Особенно хороши первые часы пути, когда, разложив вещи, пассажиры усаживаются, наконец, внизу и начинают рассказывать, кто куда едет, по каким делам, начинают знакомиться и приятно поражаться, случайно удостоверившись в том, что имеют общих друзей, или в том, что сражались на одном фронте.
А в это время приходит усатый проводник, который на посадке со строгим, каменным лицом проверял билеты, проверял до того долго и сердито, что так и казалось — сейчас скажет, что нехватает какого-нибудь талончика, да и не посадит. Постилая постели, журит он виновато притихших пассажиров за небрежно брошенный рядом с пепельницей окурок, журит незлобиво, добродушно, словно балованных детей своих.
А за окнами, на фоне безоблачного, гладкого, неба, плавно, медленно сдвигаются и раздвигаются провода, и от этого кажется, что поезд идет тихо.
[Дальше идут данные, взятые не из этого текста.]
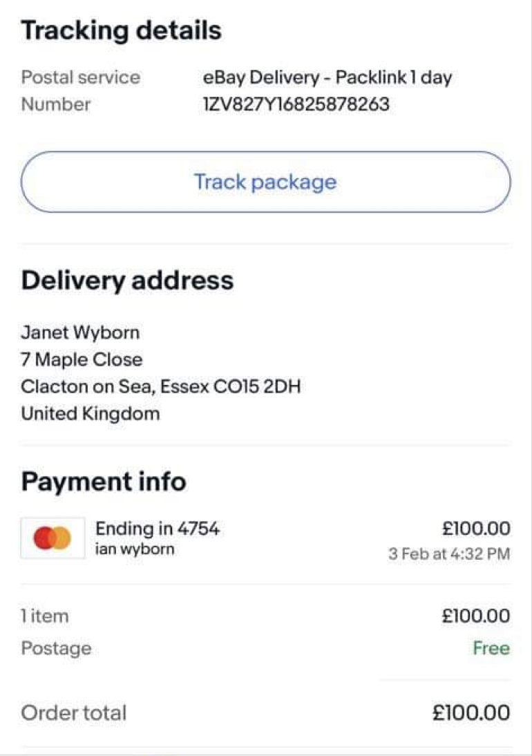This screenshot has height=756, width=532.
Task: Select the cardholder name ian wyborn
Action: 135,549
Но вот со страшной быстротой мелькает телеграфный столб, и бывалый командированный, знающий все, вплоть до цены моченых яблок в Чернигове, сообщает, что идем под уклон со скоростью шестидесяти километров в час.
Незаметно наступает недолгий вагонный вечер. Командированный разбирает постель, ворочаясь на второй полке, как шахтер в забое. В сумеречной глубине дальнего купе тихо-тихо наигрывают на баяне «Катюшу», разговоры догорают, все реже и реже хлопает дверь, ведущая в тамбур, и только взлохмаченный человек с университетским ромбиком, в лацкане пиджака уже третий раз проходит по вагону, безнадежно разыскивая преферансистов.
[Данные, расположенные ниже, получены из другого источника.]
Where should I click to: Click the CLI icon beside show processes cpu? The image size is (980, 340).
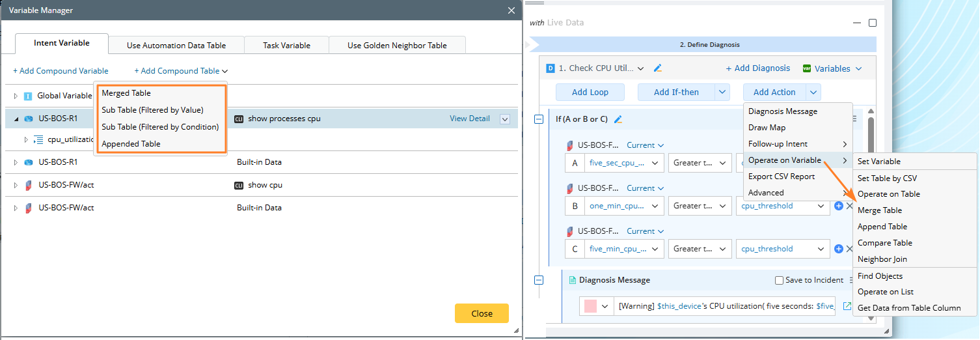point(239,119)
Ночью, на аспидно-черных толстых стеклах появляются косые многоточия дождевых капель. Мерцая, проплывает огонек одинокой, затерянной в лесу, сторожки путевого обходчика. Проплывают леса, пашни, города. А пассажиры спят. Спят хозяева этих лесов, этих городов и пашен.
Вот и сейчас напротив, на боковой полке, спит курносый парень с рассыпчатыми русыми волосами.
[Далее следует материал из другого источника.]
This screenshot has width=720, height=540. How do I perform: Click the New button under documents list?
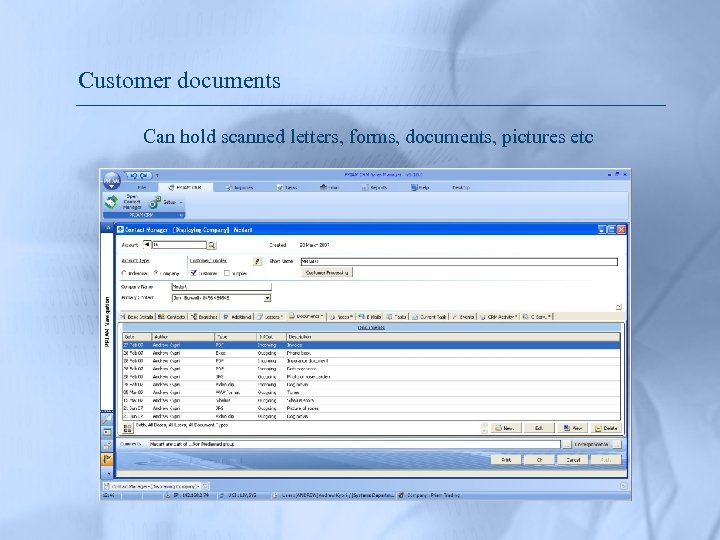[507, 427]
Прошло два часа с тех пор, как мы выехали из Ленинграда. Уже глубокая ночь. А я смотрю на курносого парня, на его лицо, сердитое во сне, и все больше и больше убеждаюсь в том, что где-то я его видел.
Я смотрю на него десять минут, пятнадцать, перебирая в памяти свои поездки и встречи, но ничего не могу вспомнить. Видимо пути наши пересеклись давно и ненадолго.
Парень сладко чмокает и поворачивается на другой бок. На его красивой мускулистой руке, в том месте, где прививают оспу, виден длинный кривой шрам.
«Да ведь это тот самый Шура, который провожал Ивана Афанасьевича на юг!» — мелькает в моем уме.